No puede precisar la hora de la tarde en que ocurrió porque ella había salido a comprar unos estambres. Está segura de que antes de salir lo vio jugando en la azotehuela con una rueda de bicicleta. Al volver de la compra fue directamente a su cuarto y se puso a tejer.

Recuerda que empezaba el noticiero de las siete cuando llamó a su hijo para que la ayudara a enredar una madeja. No obtuvo respuesta. Atribuyó el silencio a una travesura. Algunas veces, para escapar de hacer la tarea o de alguna obligación que le parecía desagradable, Ángel se ocultaba en los sitios más inesperados de la casa y sólo reaparecía después de que su madre acababa desgañitada de tanto llamarlo.

El día de la desaparición, Luisa, sus hijos mayores y más tarde Francisco llenaron otra vez con sus gritos de búsqueda la casa, el edificio vecino, la calle, los comercios, la iglesia, la delegación, el hospital. En ninguna parte obtuvieron respuesta y hasta la fecha sigue siendo así. A pesar de eso, y por encima del abatimiento, renace la esperanza a raíz de una pista cualquiera, un rumor vago, el comentario de alguien que asegura haber visto en el Metro a un niño que bien podría ser Ángel.

III

Entonces recomienza la búsqueda: infierno y cielo al mismo tiempo. De día Luisa se aventura por las calles. Las recorre al azar, guiada por el instinto, la sospecha, alguna de las corazonadas que la hacen detenerse durante horas en un crucero con la certeza de que entre los transeúntes distinguirá a su hijo.
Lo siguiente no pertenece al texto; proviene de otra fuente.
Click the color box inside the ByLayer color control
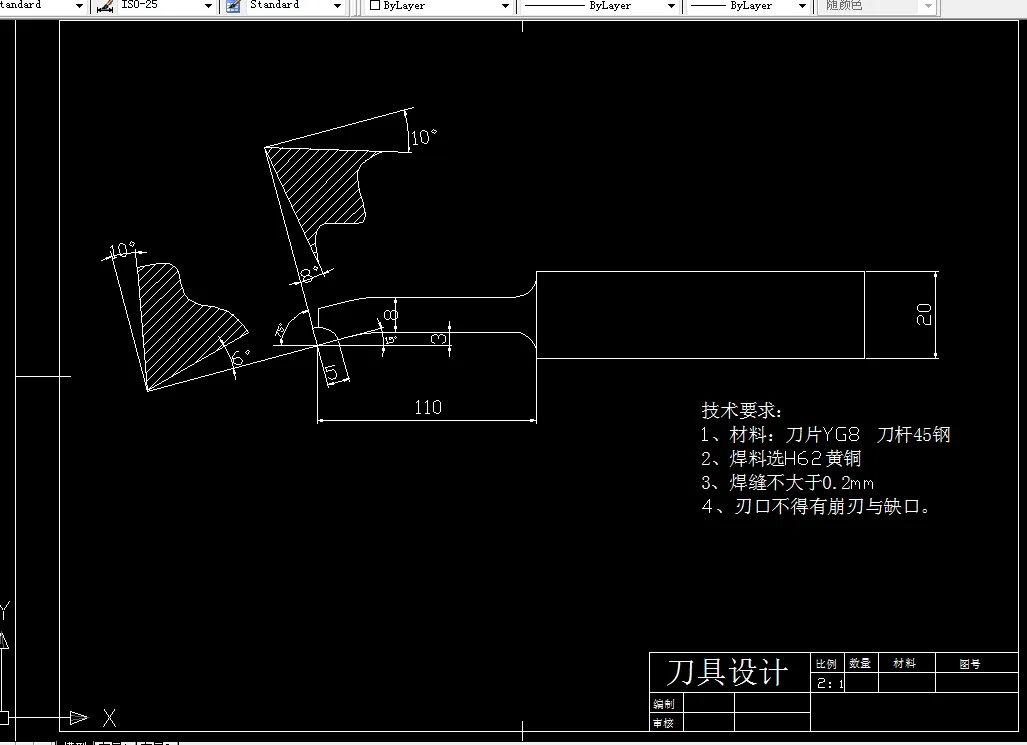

Delgadito. Alto. Pelo castaño. Ojos cafés. Boca regular. Camiseta a rayas, pantalón vaquero, tenis. Así iba vestido el último día que ella lo vio hace cuatro años.

Dormida, Luisa no escapa a su tarea. En sueños llama a su hijo más pequeño y se dirige a él como se les habla a los muertos en sus tumbas. Le dice que la casa sin él se ha vuelto inmensa, que su padre lo ama, que sus hermanos quieren invitarlo a jugar, que sus cosas están en el sitio en donde él las dejó.

Por último, en su sueño le confiesa algo que nadie sabe: cuando se queda sola en la casa recorre los cuartos y se asoma debajo de las camas, revisa los clósets, mueve el refrigerador, levanta la mesa-camilla y vacía el canasto de la ropa sucia con la esperanza de que él salga de allí, muy divertido, como lo hizo una tarde de domingo.

Pero el niño no está en ninguna parte, ni le responde cuando en sueños le grita: Hijo: ¿me escuchas? Te estoy buscando. En ese momento el sueño copia la realidad amarga de una ausencia que aún no tiene fin. Hijo: sigo buscándote.